母の肖像(4)
エンディン王国展示館の本館は、浜辺の延長のような砂地の広々とした庭の奥にあった。
庭の中央にある噴水が涼しげに水飛沫をきらめかせ、一段高い位置に建てられた展示館は窓とベランダが整然と並んでいる。パリのアパルトマンを思い出させるが、その壁は緑の蔦に覆われ、さながら砂漠のオアシスのような風景だ。
馬車は噴水の脇を抜けて玄関前に停まった。飛砂にうっすら覆われた煉瓦敷きのエントランスに降り立つと、スードラ姿の館員が「ようこそおこしくださいました」と、少々拙い発音のライニール語で迎える。事前に来訪を報せたわけではないけれど、すぐ私の素性を察したようだった。
「館内の案内も私がすることになりました」
サラはエンディン語で館員と話したあとそう言い、さもベテラン館員のような顔で中に入っていく。彼女によると、貴賓の公式訪問には館員の案内をつけるが、私的訪問の場合は外部の通訳兼案内役に任せるのだそうだ。ほとんどの客がそう望むから。
「気持ちはわからなくもないわ。興味のない話を聞くのは公務だけで十分。自分のペースで見て回れるほうがいいもの」
南向きの窓から差し込む光が、ガラス細工の花瓶を通して展示台に幾何学模様を描いていた。私は足を止め、添えられた注釈に目を走らせる。そこにはライニール語とエンディン語が上下に並んでいた。
「読めるんですか?」
スタンリー卿が小声で聞いた。来館者は少なく、奥の階段のところで中年夫婦が足を止めてこちらを見ているくらい。どうやら、私は鑑賞される側らしい。
「エンディン語は読めないわ。勉強したらスパイだって言われるもの」
サラは聞いていないふりをしていたが、私がエンディン語を話せないことは事前に知っていたようだった。だとすれば情報源は公爵。サラがエンディン王国展示館を強く勧めたのも公爵の意向だろうか。
――なぜ、今さら。
私は展示品に集中した。
ガラス細工を中心とした伝統工芸品が置かれた一階、エンディン綿を中心に織物や民族衣装の展示と販売が行われている二階。三階にはエンディンの風景画が飾られている。最奥の部屋だけ入口にカーテンが引かれており、前には係員が立っていた。そこに王族の肖像画が展示されているらしい。
「準備いたしますので少々お待ちください」
係員はそう断り、カーテンを開けて中に入った。日差しは暗幕で遮られ、真っ暗な部屋に陽光がうっすら漏れ入っている。

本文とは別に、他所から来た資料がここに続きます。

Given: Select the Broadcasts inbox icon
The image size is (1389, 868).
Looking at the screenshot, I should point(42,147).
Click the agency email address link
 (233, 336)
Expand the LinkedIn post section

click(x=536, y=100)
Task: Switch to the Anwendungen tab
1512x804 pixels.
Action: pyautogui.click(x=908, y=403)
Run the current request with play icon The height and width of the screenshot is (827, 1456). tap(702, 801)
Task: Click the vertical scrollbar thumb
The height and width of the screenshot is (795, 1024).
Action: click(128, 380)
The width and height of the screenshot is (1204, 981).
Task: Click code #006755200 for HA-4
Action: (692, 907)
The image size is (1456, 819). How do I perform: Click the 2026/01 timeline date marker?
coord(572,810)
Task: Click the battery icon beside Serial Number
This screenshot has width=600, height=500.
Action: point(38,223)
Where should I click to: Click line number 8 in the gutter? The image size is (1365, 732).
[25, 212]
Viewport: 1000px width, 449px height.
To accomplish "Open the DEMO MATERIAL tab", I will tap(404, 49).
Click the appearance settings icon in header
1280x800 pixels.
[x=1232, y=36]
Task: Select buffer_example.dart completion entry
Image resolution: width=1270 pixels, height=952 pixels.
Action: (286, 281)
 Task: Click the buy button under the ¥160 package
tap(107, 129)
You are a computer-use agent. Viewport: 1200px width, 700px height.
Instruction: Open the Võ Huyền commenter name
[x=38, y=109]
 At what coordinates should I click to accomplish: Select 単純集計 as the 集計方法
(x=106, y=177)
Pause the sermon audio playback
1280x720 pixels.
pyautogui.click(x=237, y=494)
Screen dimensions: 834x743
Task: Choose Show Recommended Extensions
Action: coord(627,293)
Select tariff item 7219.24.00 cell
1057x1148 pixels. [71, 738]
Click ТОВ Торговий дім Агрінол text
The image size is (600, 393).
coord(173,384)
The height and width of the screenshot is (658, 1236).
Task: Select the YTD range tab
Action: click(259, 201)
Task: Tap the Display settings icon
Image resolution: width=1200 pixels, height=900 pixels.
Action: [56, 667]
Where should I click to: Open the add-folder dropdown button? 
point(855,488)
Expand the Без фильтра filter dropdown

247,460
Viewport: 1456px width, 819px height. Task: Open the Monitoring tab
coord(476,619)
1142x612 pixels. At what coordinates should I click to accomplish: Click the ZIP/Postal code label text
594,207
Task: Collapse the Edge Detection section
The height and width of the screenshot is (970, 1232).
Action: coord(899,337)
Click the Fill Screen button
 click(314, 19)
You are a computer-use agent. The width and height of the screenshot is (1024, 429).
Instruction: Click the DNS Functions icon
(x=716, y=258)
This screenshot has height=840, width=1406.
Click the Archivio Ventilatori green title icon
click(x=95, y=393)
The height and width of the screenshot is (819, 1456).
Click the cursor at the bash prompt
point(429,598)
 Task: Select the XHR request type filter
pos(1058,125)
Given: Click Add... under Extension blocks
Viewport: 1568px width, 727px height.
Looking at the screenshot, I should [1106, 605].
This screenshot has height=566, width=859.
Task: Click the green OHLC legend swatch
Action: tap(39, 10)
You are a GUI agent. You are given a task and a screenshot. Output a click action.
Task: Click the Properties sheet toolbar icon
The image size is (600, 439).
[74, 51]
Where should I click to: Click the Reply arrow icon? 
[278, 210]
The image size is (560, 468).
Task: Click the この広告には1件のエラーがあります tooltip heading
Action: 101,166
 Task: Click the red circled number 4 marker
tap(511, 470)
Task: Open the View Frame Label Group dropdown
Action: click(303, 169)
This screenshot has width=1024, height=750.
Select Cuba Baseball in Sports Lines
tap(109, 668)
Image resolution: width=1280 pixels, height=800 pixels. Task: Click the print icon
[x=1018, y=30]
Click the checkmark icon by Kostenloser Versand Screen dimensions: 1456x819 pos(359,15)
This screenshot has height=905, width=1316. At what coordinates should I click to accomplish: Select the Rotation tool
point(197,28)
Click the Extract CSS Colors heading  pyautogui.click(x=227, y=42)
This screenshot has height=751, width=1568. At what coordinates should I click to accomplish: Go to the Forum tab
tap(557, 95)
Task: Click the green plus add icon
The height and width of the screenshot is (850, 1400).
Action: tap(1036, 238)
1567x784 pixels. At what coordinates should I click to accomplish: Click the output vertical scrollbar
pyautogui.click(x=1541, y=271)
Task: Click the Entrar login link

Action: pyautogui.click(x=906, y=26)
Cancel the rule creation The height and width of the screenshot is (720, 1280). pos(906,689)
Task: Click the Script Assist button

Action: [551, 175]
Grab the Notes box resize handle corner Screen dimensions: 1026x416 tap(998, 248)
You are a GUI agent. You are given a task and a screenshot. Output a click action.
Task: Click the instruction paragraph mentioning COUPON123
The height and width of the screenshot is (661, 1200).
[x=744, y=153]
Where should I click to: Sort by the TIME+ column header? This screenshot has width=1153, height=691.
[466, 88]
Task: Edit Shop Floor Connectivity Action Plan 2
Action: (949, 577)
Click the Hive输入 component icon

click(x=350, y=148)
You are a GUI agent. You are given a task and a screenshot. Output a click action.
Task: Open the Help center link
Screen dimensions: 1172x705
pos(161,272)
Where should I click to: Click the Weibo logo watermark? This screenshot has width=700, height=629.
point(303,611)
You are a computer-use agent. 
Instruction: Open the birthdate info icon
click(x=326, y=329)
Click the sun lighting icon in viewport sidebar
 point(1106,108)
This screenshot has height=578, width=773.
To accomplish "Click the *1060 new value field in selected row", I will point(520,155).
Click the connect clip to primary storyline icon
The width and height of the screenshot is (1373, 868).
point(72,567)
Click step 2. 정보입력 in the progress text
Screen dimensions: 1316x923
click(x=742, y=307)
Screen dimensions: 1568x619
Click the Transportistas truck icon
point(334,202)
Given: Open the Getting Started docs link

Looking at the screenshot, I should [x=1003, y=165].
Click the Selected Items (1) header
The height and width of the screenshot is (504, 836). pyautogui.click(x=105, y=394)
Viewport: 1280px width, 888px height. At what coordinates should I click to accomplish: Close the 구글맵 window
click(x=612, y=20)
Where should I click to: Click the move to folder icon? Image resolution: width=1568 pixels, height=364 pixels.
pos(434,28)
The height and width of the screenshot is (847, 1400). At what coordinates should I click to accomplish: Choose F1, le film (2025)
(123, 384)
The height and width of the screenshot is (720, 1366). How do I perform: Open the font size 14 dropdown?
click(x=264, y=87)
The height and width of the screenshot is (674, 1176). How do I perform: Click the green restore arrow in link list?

暗幕と窓を開けた係員が、「どうぞお入りください」と私たちを招き入れた。そのあと絵画に掛けられた布をひとつずつめくっていく。
肖像画は歴代国王と王妃のもので、どれも金糸の刺繍が施された豪華なスガールとスードラを身にまとっていた。小さな王子や王女と一緒に描かれた家族の肖像があり母の姿を探したけれど、説明書きにその名前は見つからない。
家族の肖像から視線をはずしたとき、ふとサラに目がとまった。奥の壁の一番右にある、布が掛かったままの肖像画を気にしていた。あれが母の肖像なのだろう。
私は母の顔に懐かしさを感じるのだろうか。
想像とまったく違う顔をしていたら、どんな反応をすべきだろう。
布をめくる館員の手を目で追い、その布が剥がされた瞬間、私はひどく動揺した。そこにあったのは想像していたようなスガール姿の女性ではなく、イマヘラ神教の白い祭服を着て寄り添う男女。男性はフランクリン公爵だ。
窓から吹き込んだ風が、額に滲んだ汗をさらっていった。
アンが隣で小さく吐息を漏らしたのは、彼女もこの異質な肖像画に驚いたからだろう。サラは私たちの反応を見守ったあと、「こちらです」とその肖像を指し示した。
「これは、フランクリン公爵邸のあるセントラ地区のセントラ・イマヘラ聖堂で挙式された時に描かれたものです。前公爵夫人がここに肖像画を飾られることを望まれたと聞いています」
「母はこんな顔をしていたのね」
私と同じ金髪碧眼。顔立ちはあまり似ていなかった。私はむしろ、公爵似のようだ。
母を見つめる眼差し。
似合っているとは言い難い男物の白い祭服。
母の事件の捜査を最後まで要求していたのはこの人だった。
もし、父の前にサビナ・グレイアムが現れなかったら――。